My work experiences along with the stories I hear from other music therapists lets me know music therapy makes a difference. Having just returned from the 2012 American Music Therapy Association Conference and with the approach of “Make a Difference Day” (Oct. 27th), I want to share how music therapy can do that.
Music therapy makes a difference with many populations. Chances are there is a music therapist somewhere who has worked with issues or diagnosis that concern you or your loved one. Music therapists also work to support wellness. To learn details, visit the American Music Therapy Association site.
Music therapists make a difference using an evidence-based practice. As a profession we continually work to build our research base. Providing our clients effective, safe services is our aim.
Music therapists make a difference by being responsive to our client’s needs and preferences. While protocols exist, this isn’t a listen to “X” or play instrument “Y” for so many minutes approach. Rather it is the therapist observing, engaging with the client, responding to the client that makes the relationship therapeutic.

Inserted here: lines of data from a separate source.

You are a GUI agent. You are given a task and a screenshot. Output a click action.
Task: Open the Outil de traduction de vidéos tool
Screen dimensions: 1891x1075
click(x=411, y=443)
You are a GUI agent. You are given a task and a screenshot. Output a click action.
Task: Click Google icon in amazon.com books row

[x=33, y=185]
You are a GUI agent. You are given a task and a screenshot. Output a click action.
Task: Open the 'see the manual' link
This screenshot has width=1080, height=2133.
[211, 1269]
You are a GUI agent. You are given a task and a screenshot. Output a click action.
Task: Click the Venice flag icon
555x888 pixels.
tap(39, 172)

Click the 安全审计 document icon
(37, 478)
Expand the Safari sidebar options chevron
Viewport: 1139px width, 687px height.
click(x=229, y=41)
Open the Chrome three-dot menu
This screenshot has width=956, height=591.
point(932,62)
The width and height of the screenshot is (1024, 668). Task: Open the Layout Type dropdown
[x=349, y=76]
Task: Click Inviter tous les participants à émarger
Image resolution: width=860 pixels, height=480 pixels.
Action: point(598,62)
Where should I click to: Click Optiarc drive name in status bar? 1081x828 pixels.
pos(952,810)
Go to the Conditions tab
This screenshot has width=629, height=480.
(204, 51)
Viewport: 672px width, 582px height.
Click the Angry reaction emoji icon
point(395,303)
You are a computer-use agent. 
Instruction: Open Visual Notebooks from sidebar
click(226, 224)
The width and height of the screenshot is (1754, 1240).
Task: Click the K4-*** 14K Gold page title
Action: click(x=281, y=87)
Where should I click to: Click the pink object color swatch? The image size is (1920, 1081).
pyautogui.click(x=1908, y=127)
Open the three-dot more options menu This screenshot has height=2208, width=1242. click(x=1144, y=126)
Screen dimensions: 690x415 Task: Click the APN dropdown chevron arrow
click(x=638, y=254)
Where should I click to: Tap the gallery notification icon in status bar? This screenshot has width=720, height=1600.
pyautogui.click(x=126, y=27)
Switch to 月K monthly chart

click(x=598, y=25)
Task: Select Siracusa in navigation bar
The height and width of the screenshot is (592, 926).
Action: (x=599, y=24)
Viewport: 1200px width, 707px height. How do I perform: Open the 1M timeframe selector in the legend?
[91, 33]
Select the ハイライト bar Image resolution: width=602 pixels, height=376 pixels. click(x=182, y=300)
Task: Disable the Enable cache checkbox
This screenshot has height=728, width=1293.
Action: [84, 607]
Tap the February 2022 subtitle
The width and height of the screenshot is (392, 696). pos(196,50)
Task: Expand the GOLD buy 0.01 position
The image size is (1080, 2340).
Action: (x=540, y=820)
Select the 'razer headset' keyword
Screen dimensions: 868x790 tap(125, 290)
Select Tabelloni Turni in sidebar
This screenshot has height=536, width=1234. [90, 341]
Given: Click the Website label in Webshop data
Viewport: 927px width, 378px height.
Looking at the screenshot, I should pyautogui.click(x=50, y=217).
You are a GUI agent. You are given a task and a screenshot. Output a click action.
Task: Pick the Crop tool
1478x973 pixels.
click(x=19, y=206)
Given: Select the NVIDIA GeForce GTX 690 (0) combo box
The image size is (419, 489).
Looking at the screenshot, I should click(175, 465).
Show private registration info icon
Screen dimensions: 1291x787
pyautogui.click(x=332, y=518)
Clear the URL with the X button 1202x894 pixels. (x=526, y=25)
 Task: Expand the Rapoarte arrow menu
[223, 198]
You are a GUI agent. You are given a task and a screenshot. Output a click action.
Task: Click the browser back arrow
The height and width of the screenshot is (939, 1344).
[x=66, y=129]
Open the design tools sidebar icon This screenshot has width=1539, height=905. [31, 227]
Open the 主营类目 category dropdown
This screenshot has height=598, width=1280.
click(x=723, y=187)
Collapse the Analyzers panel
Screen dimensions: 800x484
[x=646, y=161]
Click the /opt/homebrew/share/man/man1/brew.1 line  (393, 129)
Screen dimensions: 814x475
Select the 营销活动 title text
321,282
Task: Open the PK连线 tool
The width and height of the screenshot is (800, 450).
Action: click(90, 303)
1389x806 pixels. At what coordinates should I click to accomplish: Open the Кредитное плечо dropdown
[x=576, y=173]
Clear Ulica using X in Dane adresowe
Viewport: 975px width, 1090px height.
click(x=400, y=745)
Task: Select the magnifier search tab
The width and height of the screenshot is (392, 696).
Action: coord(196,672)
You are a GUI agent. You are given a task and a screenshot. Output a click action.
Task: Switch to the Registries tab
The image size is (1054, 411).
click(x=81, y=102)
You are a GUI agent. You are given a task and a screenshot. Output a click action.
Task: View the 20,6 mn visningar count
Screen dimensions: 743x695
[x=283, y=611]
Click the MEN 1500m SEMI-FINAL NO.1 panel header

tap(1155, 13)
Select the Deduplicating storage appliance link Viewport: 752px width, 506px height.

Being passionate about our work and our profession is something I see in most music therapists. We are passionate about music and assisting others to have a quality life. We have a passion for sharing the efficacy of our work. Collaborating with each other, other healthcare professionals, our clients helps us better meet our client’s needs.
Being a music therapist has made a difference in my life. It has encouraged me to be a life long learner. It has pushed me to try things outside my comfort zone. Being a music therapist has allowed me to work with some amazing people – both clients and co-workers.
How do you think music therapy makes a difference? How do you make a difference in your life, your work?